O problema é nosso

29/05/2021

Luana Marques
lua-marques@live.com
Cientista Social e doutoranda em Sociologia

Na última sessão da Câmara dos Vereadores de Iguatu, realizada no dia 25 de maio, em uma atitude polêmica, para dizer o mínimo, o vereador Rubenildo Cadeira (Republicanos) proporcionou uma das cenas mais assombrosas já protagonizadas na Casa. Ele abriu confronto explícito com uma cidadã, advogada Hyasmine Souza, membro do Conselho Municipal dos Direitos da Mulher, quando esta trazia reflexões sobre o projeto de criação do “dia municipal da conscientização antiaborto”.

Há uma variedade de temas que podem ser debatidos a partir do discurso e intervenções do vereador Rubenildo. Para evitar entremeios, comecemos pela última frase por ele proferida: “o problema é seu”. Ao ouvirmos essa frase em um ambiente cotidiano e informal, ela nos causa algum desconforto pelo fundamento inerente nela, pois se traduz como: “sou indiferente ao problema”. Como sabemos, no processo civilizatório, construído ao longo de milênios, não existe indiferença quando o assunto é socialização de um tema público, sobretudo. A despeito do relevante debate travado na Câmara, que merece ser amadurecido nas suas múltiplas expressões, este artigo de opinião busca entender e discutir o que há de substancial no tratamento do vereador para com os civis.

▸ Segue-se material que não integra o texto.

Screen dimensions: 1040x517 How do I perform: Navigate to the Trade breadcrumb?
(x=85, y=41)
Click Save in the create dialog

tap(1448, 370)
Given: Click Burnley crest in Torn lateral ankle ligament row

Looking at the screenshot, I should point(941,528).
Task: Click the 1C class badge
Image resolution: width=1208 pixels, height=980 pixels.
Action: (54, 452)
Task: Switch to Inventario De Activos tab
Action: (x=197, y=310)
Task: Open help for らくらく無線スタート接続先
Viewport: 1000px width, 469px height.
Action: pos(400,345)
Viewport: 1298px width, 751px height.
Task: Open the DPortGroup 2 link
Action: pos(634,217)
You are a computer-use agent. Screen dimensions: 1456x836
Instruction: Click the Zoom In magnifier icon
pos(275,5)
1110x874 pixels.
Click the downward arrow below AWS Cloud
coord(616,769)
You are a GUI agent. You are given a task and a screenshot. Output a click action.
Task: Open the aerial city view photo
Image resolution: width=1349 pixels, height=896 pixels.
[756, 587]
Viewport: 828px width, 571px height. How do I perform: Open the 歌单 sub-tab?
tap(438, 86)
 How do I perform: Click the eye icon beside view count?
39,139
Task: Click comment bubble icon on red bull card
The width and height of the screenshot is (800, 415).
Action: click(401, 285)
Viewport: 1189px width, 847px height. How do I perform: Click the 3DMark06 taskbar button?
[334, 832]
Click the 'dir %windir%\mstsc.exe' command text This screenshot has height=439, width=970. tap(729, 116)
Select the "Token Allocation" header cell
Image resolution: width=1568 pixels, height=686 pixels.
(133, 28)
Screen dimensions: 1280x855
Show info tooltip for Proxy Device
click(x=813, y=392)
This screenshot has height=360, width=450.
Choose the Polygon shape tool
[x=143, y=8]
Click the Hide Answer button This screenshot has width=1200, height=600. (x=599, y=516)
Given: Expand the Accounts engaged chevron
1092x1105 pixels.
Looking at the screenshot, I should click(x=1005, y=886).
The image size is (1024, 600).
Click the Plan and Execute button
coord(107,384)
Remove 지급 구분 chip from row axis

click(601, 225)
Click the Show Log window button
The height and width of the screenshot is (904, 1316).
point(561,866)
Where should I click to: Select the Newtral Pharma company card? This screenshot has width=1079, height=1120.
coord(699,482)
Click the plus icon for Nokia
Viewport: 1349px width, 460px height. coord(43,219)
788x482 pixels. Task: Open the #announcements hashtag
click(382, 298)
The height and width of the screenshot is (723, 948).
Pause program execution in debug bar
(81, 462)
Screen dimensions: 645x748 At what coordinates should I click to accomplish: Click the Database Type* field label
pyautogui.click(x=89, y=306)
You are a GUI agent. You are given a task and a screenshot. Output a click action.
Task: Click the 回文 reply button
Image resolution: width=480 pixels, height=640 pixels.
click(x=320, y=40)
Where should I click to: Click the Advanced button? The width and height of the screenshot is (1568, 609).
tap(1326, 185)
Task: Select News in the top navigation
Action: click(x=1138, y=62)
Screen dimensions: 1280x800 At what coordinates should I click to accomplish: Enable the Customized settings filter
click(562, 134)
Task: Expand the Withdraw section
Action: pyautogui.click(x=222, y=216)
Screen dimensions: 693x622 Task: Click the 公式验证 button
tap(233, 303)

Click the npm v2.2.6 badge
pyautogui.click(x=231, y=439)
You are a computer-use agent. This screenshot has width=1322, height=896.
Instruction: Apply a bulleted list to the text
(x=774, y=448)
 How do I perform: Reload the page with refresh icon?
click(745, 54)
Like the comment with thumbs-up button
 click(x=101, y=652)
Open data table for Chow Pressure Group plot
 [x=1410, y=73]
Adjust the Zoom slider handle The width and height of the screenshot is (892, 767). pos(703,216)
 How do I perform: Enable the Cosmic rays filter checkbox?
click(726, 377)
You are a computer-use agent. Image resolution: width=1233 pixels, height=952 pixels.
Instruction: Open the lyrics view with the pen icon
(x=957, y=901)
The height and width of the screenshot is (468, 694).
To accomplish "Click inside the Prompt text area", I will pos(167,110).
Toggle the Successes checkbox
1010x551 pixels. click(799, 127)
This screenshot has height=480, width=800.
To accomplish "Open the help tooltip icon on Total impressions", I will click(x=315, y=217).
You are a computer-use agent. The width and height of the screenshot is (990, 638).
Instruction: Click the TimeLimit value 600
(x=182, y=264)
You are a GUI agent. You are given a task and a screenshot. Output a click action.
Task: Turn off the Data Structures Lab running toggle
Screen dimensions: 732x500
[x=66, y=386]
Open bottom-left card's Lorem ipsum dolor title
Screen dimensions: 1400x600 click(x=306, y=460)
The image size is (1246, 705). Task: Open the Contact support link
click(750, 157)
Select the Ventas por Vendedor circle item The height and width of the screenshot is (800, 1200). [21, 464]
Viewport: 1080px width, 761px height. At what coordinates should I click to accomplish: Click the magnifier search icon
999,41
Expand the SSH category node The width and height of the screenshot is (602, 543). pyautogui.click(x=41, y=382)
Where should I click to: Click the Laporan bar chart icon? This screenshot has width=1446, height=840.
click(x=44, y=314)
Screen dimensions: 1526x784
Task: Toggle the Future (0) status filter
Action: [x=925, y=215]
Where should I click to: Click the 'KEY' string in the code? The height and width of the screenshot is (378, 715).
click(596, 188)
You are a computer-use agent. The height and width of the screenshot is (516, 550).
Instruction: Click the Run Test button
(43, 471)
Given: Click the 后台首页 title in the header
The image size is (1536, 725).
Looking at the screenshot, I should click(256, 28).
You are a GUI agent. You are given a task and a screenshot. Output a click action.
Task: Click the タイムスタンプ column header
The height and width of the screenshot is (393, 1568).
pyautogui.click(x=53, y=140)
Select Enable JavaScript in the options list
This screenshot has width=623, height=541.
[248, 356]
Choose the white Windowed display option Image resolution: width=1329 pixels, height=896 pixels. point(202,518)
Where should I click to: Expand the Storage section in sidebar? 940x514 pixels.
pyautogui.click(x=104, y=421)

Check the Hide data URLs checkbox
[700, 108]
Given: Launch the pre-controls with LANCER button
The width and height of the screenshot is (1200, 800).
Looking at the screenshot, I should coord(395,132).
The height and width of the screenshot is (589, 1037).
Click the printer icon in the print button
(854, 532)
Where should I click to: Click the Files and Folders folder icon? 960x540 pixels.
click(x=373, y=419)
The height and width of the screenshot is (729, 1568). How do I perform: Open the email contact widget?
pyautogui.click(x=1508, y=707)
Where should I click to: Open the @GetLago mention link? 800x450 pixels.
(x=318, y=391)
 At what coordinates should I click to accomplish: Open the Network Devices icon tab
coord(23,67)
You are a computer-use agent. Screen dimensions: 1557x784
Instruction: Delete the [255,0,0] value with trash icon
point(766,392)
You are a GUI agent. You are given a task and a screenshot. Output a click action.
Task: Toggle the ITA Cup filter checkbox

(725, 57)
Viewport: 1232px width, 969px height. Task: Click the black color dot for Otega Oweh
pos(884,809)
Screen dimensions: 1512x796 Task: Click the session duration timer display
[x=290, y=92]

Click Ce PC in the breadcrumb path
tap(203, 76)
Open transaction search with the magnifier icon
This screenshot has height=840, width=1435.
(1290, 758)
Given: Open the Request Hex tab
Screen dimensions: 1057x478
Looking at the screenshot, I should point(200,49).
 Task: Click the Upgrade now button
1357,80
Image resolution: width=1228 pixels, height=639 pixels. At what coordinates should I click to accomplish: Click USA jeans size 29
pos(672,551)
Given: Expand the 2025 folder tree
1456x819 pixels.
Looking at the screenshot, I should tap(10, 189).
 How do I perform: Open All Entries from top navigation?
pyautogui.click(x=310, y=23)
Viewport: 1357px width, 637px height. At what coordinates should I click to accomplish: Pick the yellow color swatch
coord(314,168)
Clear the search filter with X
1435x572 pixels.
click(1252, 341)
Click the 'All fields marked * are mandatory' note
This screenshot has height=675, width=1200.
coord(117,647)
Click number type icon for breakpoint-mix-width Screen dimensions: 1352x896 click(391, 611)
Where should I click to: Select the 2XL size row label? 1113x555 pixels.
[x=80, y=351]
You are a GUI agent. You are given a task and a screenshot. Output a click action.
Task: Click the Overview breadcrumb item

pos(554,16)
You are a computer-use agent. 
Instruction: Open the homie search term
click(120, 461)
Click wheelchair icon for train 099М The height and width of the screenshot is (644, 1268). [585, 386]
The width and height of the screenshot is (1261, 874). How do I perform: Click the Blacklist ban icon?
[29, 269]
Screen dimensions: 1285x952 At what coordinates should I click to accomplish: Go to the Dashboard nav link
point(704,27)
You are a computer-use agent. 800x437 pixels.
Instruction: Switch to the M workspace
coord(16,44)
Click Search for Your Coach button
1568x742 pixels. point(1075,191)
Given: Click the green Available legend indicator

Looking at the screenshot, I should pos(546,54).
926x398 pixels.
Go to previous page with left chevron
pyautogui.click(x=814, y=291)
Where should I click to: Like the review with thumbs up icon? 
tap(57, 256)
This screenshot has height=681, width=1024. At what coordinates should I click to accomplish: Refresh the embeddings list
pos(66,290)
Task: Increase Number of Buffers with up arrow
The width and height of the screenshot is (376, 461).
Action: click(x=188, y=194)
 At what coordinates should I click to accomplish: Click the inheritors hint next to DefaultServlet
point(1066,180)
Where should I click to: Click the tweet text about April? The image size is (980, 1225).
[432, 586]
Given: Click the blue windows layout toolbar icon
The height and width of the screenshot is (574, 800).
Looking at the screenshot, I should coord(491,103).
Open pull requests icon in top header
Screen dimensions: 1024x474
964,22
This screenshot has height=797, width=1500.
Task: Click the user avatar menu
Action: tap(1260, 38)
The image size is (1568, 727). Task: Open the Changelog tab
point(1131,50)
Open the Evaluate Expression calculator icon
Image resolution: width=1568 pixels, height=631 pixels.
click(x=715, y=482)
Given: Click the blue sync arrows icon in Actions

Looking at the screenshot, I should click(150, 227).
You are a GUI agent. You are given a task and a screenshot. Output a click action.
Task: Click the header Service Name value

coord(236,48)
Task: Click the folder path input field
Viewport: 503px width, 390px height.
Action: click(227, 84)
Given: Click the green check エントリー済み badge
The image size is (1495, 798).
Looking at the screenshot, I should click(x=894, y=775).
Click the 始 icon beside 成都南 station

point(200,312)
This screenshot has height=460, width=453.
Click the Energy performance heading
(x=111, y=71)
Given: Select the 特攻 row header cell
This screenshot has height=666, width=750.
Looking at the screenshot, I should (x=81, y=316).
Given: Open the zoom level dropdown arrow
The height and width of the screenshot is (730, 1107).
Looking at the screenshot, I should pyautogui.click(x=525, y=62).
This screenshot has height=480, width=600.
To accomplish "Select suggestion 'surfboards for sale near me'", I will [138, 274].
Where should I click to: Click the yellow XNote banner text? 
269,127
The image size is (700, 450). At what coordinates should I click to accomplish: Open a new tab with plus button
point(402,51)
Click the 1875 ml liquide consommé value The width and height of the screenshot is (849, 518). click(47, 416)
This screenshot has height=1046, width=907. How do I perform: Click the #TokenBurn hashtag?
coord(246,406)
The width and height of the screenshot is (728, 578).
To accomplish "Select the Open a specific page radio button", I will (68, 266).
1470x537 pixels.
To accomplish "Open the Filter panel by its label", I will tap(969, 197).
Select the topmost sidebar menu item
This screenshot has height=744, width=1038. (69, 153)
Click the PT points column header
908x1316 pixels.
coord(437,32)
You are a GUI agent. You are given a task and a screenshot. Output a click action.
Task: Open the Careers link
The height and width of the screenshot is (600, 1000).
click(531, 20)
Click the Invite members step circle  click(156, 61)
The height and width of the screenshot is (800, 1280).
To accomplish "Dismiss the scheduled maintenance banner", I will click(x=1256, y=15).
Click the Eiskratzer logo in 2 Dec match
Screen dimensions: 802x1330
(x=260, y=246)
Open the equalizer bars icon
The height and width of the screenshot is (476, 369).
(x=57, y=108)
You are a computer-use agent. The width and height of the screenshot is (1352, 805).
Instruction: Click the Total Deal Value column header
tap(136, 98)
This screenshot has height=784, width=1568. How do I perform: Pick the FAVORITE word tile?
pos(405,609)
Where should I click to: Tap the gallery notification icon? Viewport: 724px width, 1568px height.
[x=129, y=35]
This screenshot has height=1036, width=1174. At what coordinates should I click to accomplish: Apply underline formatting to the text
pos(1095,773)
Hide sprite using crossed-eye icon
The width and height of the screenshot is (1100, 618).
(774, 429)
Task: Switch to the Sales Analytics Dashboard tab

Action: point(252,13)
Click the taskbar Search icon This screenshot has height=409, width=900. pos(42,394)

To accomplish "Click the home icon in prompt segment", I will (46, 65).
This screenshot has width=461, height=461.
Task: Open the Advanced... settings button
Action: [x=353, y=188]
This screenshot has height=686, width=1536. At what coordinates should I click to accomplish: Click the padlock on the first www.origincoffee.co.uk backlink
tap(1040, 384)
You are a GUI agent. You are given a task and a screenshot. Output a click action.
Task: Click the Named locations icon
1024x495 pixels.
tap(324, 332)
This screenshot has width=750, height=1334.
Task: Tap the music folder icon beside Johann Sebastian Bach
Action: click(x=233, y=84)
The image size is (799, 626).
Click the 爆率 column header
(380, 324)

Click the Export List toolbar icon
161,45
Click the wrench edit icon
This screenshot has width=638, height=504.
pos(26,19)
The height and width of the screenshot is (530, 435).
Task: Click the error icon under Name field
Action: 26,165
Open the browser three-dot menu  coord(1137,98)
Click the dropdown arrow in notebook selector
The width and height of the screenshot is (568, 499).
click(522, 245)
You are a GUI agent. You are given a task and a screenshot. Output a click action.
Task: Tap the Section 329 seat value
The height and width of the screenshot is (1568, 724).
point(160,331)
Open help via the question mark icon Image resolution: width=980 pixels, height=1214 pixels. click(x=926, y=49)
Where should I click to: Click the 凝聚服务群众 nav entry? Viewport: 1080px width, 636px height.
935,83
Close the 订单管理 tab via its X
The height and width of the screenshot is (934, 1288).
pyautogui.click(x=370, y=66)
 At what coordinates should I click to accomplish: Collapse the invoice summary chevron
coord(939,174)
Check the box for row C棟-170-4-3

É sabido pelos agentes do meio político que os processos democráticos são exercícios, isto é, precisam ser revisados e estimulados. A filósofa judia Hannah Arendt, quando cobria o julgamento do oficial nazista Adolf Eichmann, refletiu a respeito da banalização do mal, sendo este um dos principais motivos que levariam a posturas totalitárias. Arendt escreveu em outro livro que “a política trata da convivência entre os diferentes”. A partir das observações de Arendt, convido os leitores, especialmente o vereador Rubenildo Cadeira, a repensar o sentido da política e, principalmente, a compostura no âmbito dos espaços públicos. A representante do Conselho teve sua fala literalmente silenciada por força de inúmeras interrupções. Fica a pergunta sonora: será esse o exercício democrático que precisamos?

O ato de não ouvir, somado à interrupção e à desagradável frase “o problema é seu”, vem nos lembrar que o diálogo é um dos elementos fundamentais da sociedade, isto já sabido desde Platão. O movimento entre tese e antítese produz a conversa e, como finalidade, o consenso. A deferência ao contraditório é um preceito básico da vida. O que experimentamos ao compreender o fato ocorrido se relaciona também aos princípios primários da convivência social. Ademais, não bastasse o desrespeito em silenciar uma interlocutora – atitude reprovável em qualquer circunstância -, o evento se deu em uma arena política e pública; em razão disso, toca em aspectos da institucionalidade e da democracia. Em completa consequência da publicidade do episódio: vereadores, esse problema é nosso. Hoje ele é um problema social.

A forma como o evento foi conduzido e também uma interpretação resumida das questões a ele pertinentes tornam nítido que a fatídica sessão alcançou o nível do absurdo. Portanto, cabe lembrar aos representantes do povo que zelem pelos instrumentos públicos e, principalmente, que usem de suas falas para fomentar as virtudes sociais, tais como a solenidade e o respeito. É inegável que a Câmara dos Vereadores de Iguatu tem o papel de representar os interesses de uma grande parcela do povo iguatuense. Afinal, foram eleitos a partir do voto popular. Contudo, como toda representação, a Câmara pode optar por representar as boas qualidades sociais ou os defeitos parciais.

Por fim, relembro humildemente que, nas próximas sessões, os vereadores também podem priorizar a representação do que há de virtuoso na população. Seria honroso assistir a discursos respeitosos por parte dos vereadores. Seria igualmente decorosa uma atitude de desculpas públicas na próxima sessão. Aguardo ansiosa.